**TASK OBJECTIVE**
Output the exact lines that start at the one containing "The height and width of the screenshot is (454, 640)." and continue to the last line of the entries below; do not output pictures.

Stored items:
::::::::::

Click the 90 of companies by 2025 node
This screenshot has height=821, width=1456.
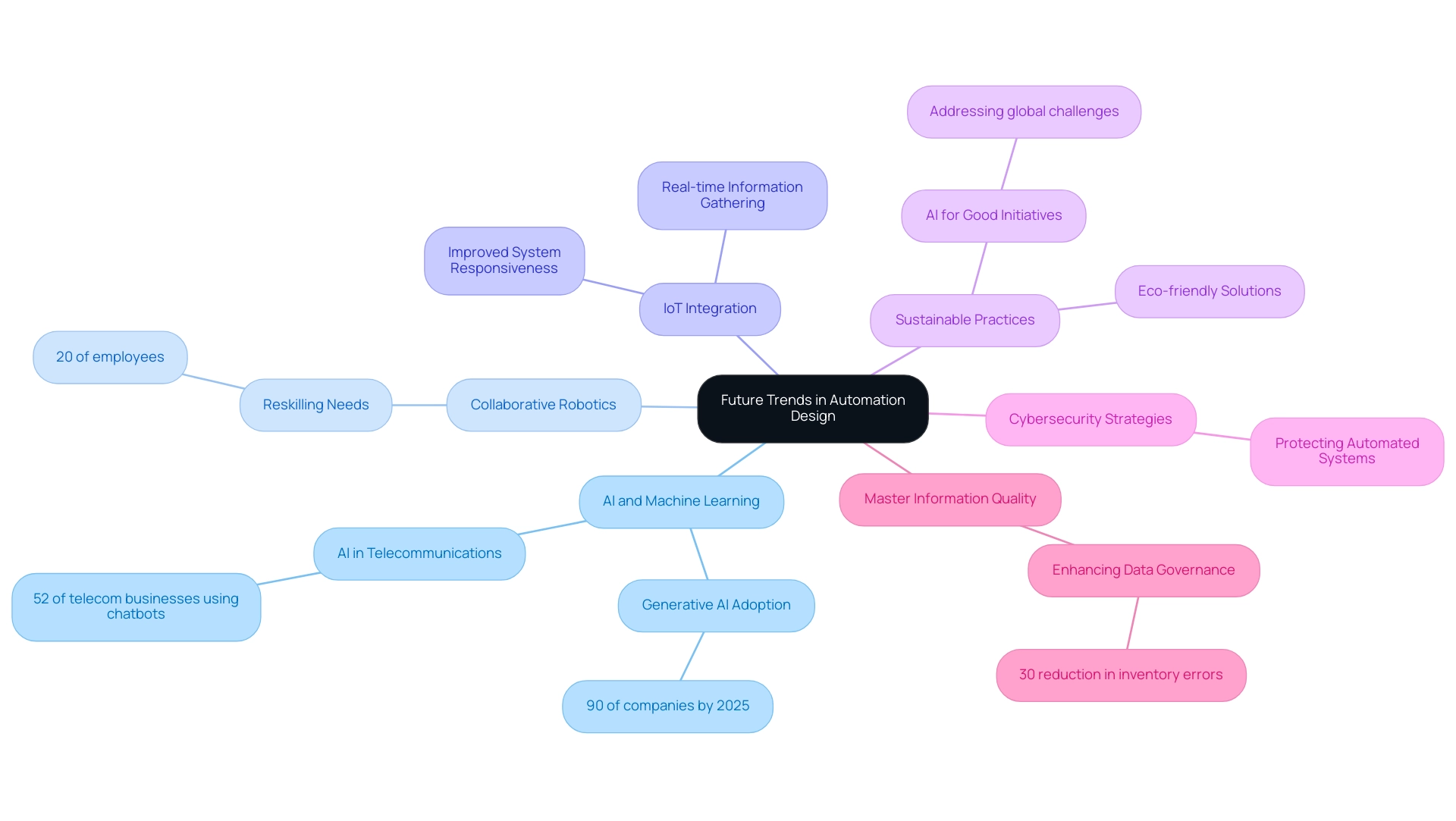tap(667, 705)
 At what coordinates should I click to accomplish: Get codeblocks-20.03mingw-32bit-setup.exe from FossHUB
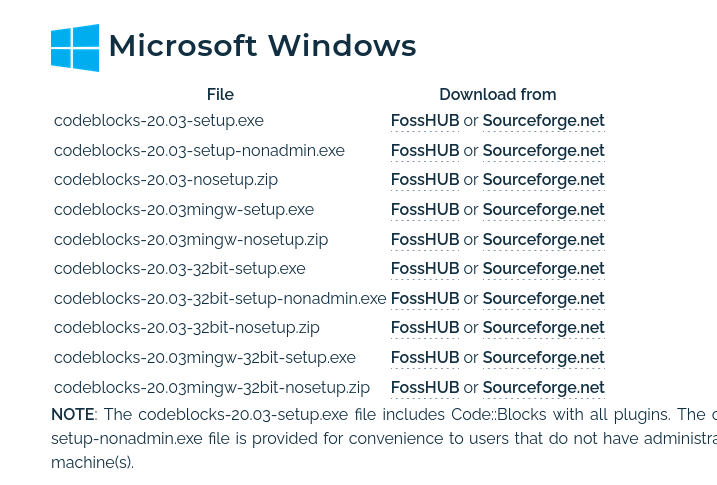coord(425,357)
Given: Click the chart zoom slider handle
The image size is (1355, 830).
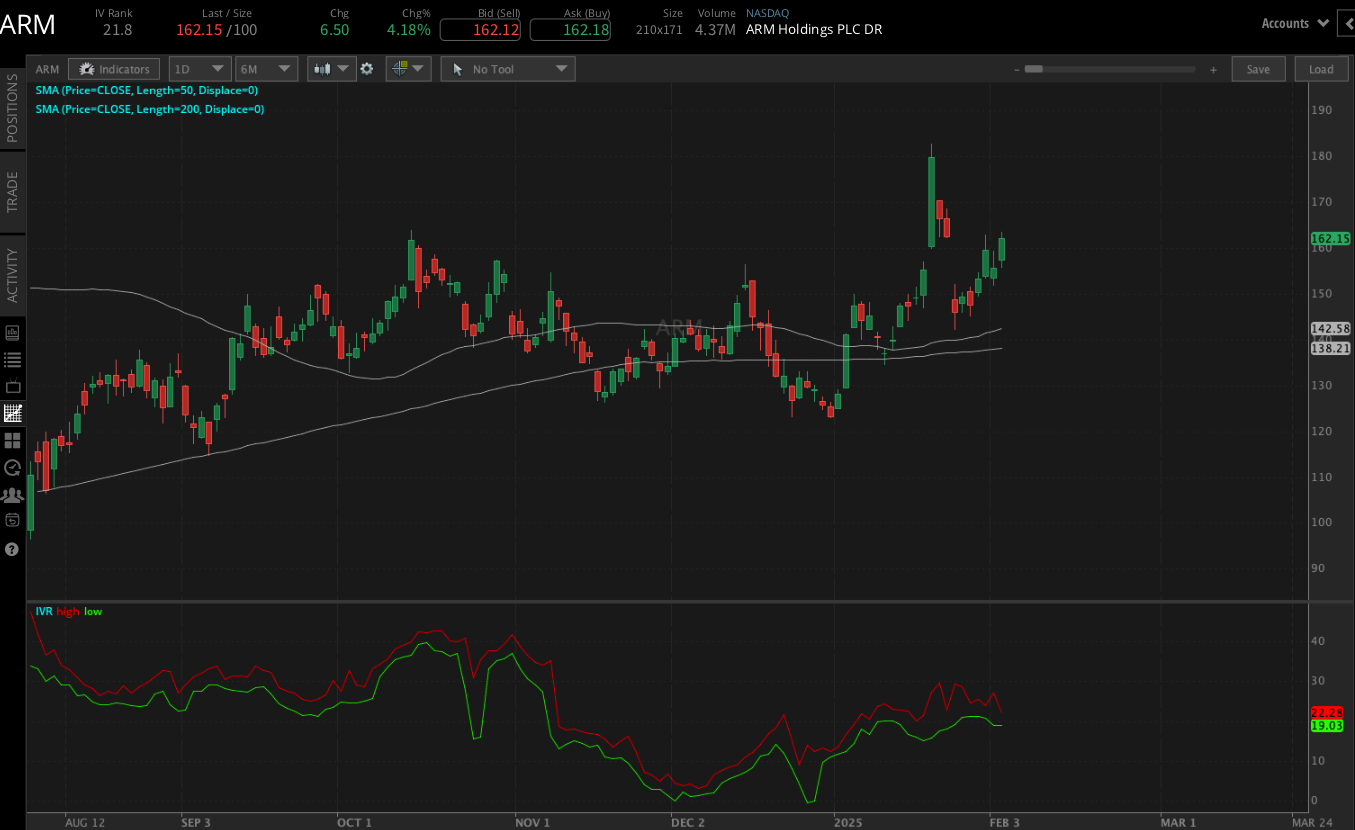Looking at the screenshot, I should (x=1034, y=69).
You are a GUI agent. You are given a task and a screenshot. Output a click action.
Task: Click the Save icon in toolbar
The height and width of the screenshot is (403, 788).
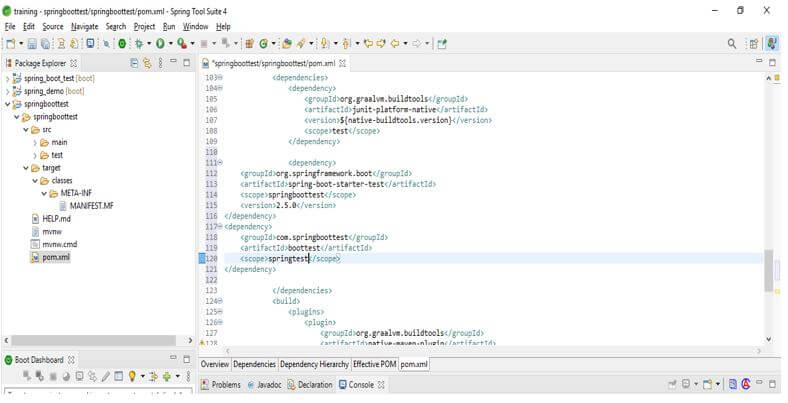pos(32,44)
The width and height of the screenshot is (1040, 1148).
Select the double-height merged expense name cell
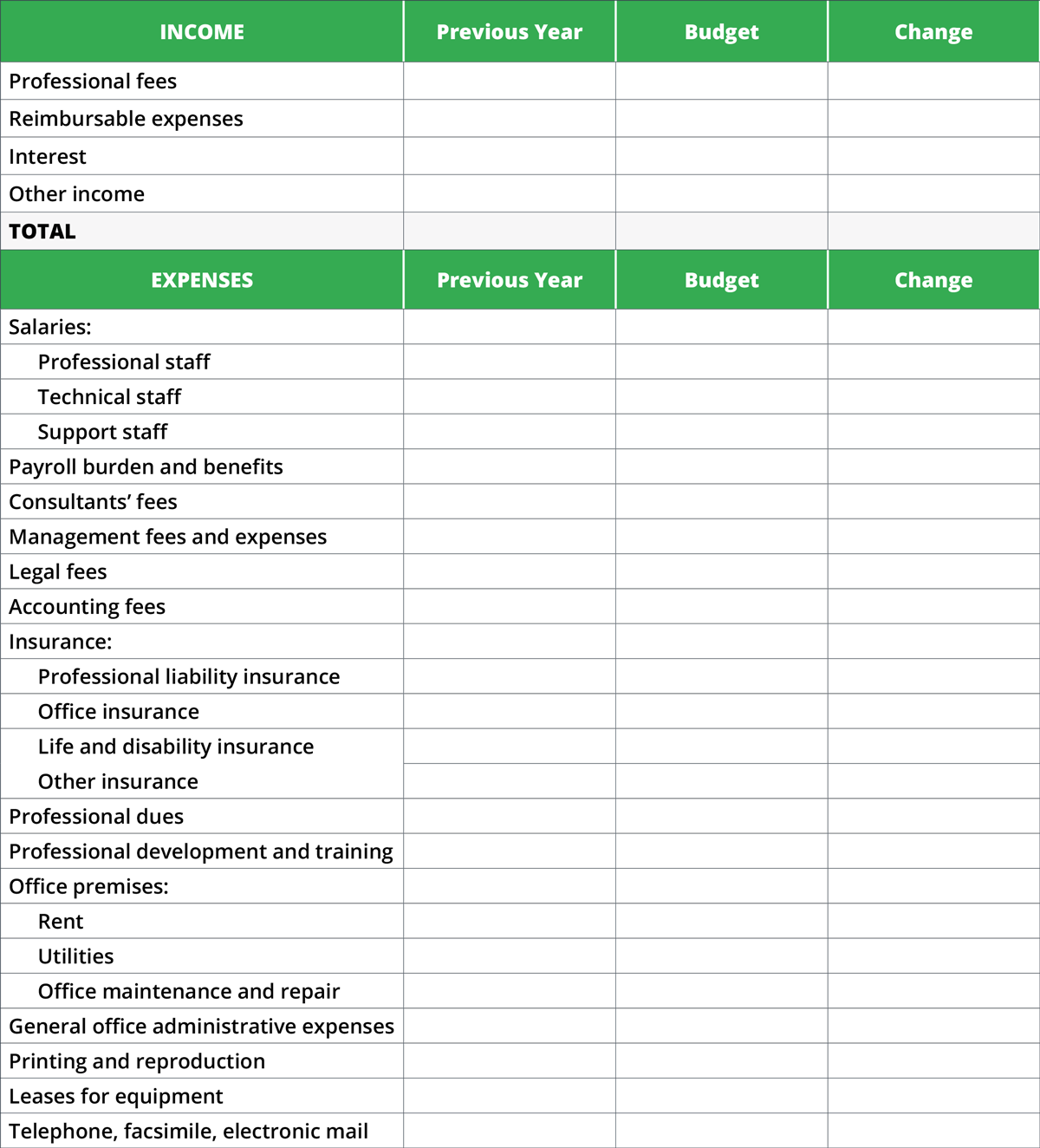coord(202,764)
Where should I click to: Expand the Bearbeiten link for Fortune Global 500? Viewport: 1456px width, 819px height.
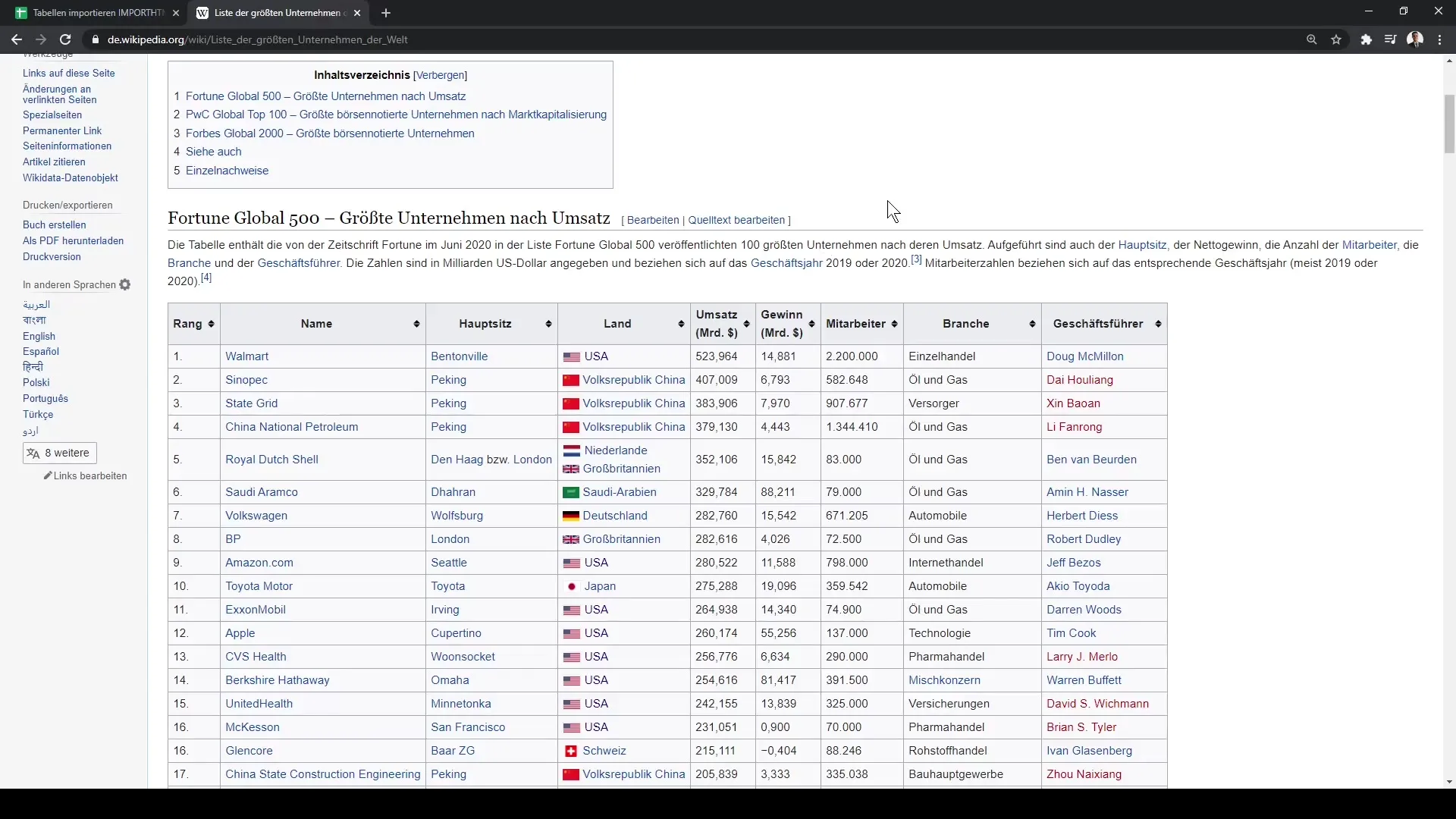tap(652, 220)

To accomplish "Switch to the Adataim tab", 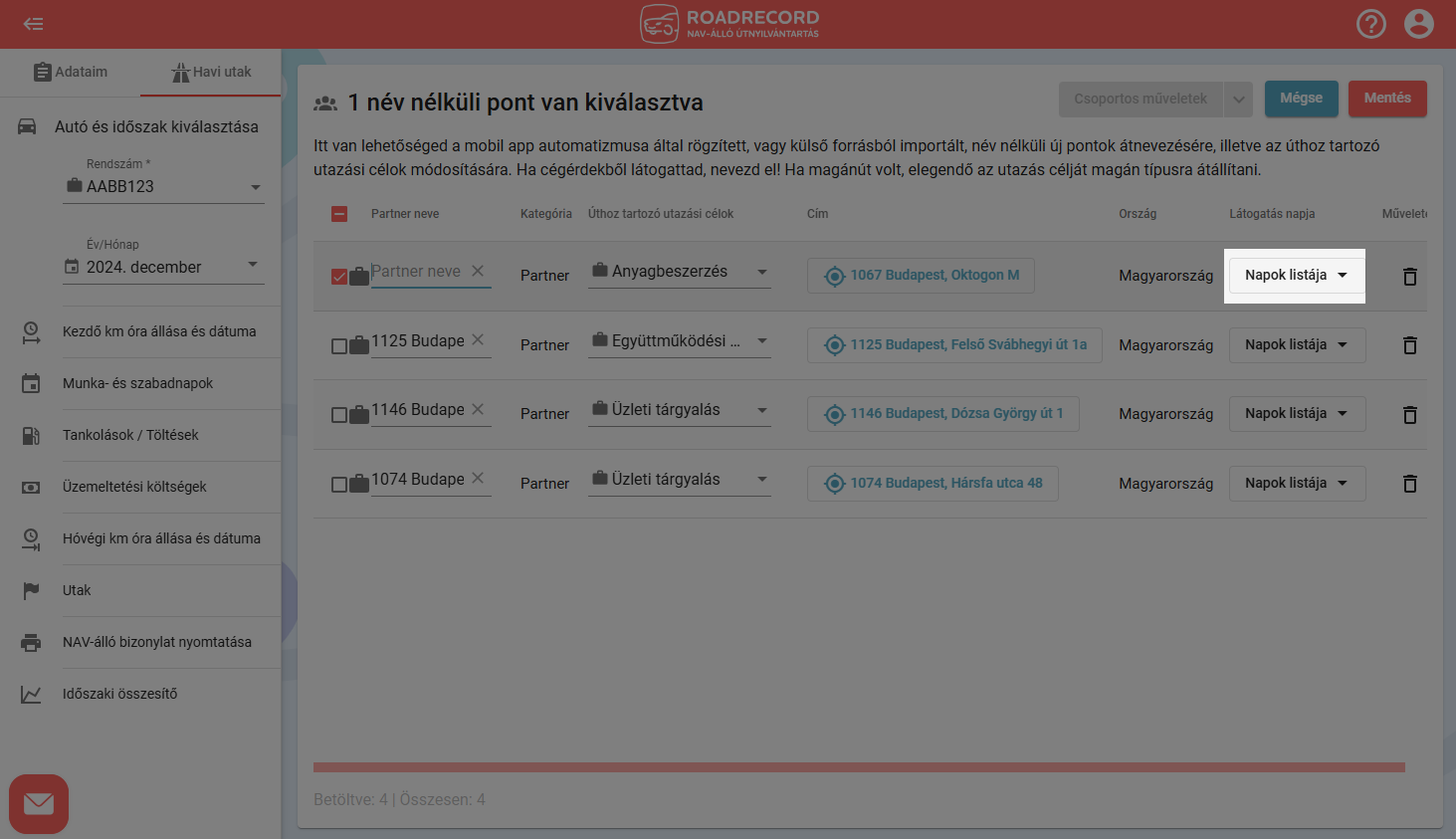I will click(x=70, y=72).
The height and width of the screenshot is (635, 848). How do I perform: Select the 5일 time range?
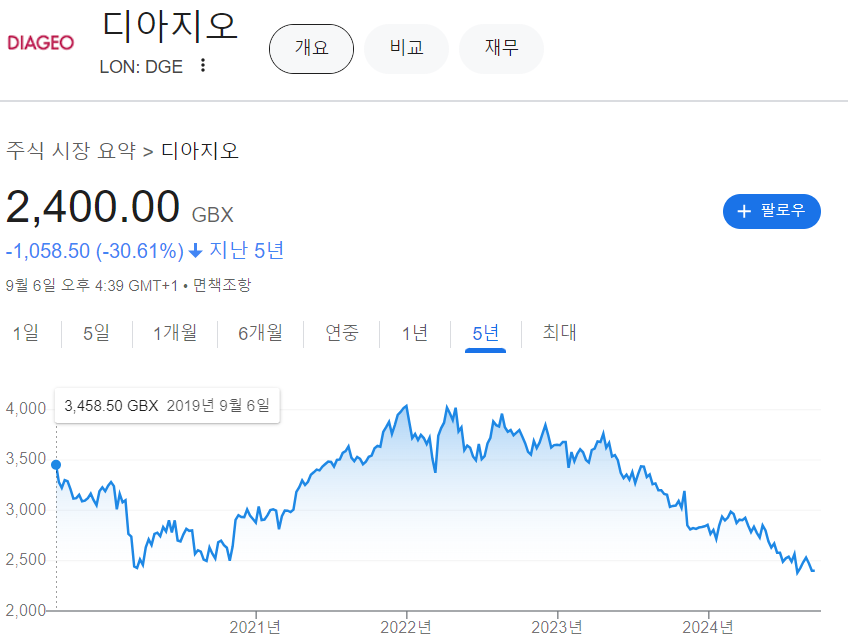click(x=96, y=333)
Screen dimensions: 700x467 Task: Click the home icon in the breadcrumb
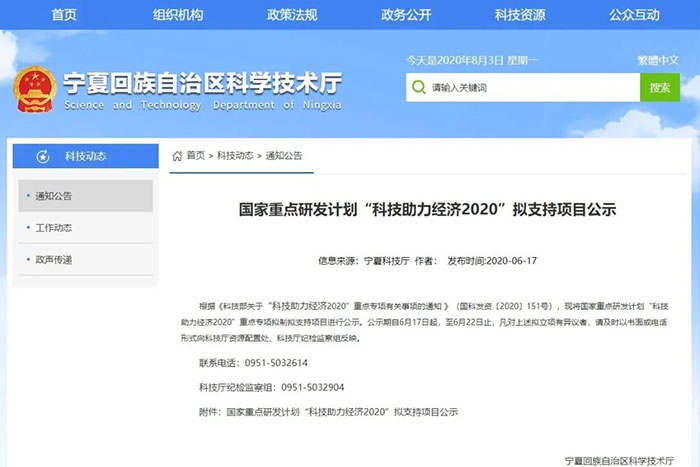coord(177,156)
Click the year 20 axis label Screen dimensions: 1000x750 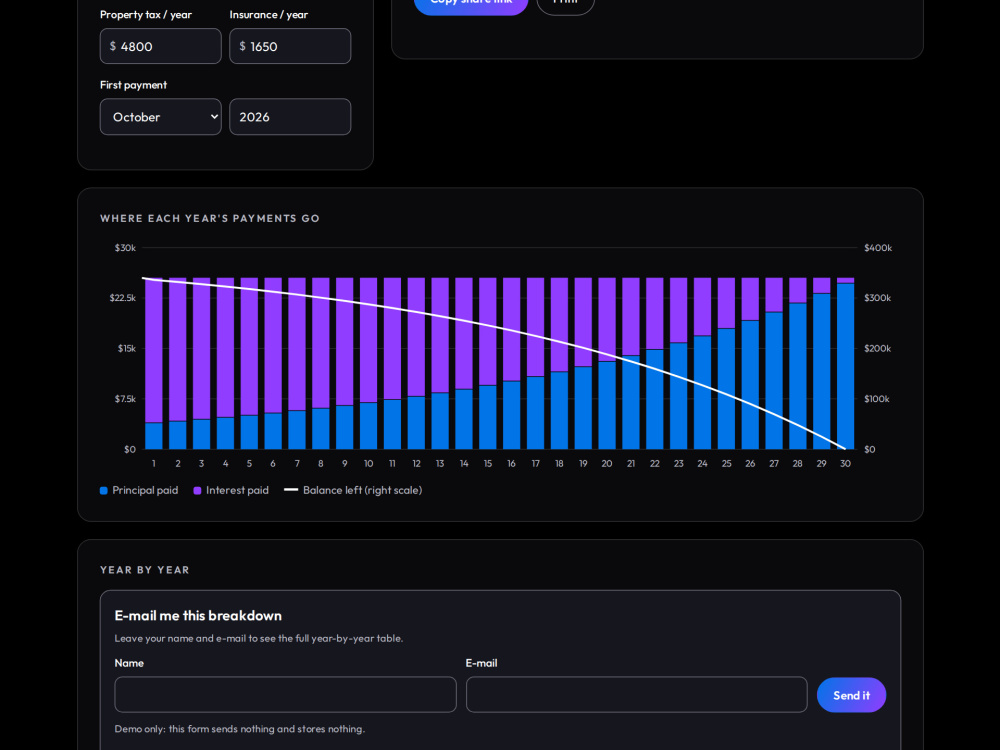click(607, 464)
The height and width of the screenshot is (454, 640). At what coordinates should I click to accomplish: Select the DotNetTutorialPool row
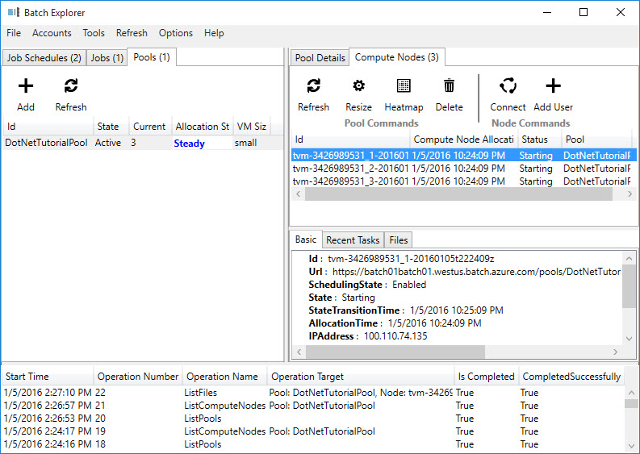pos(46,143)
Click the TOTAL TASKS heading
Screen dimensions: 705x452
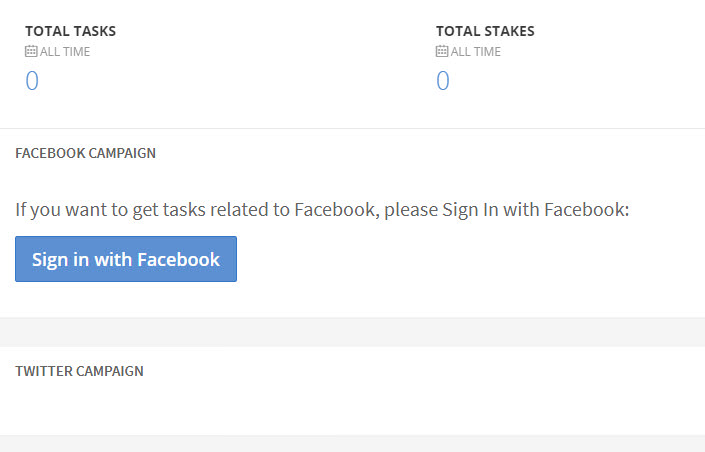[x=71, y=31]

::::::::::

**REPLY**
The height and width of the screenshot is (454, 640). At what coordinates should I click to accomplish: Select the DotNetTutorialPool row
pos(46,143)
Click the TOTAL TASKS heading
Screen dimensions: 705x452
[x=71, y=31]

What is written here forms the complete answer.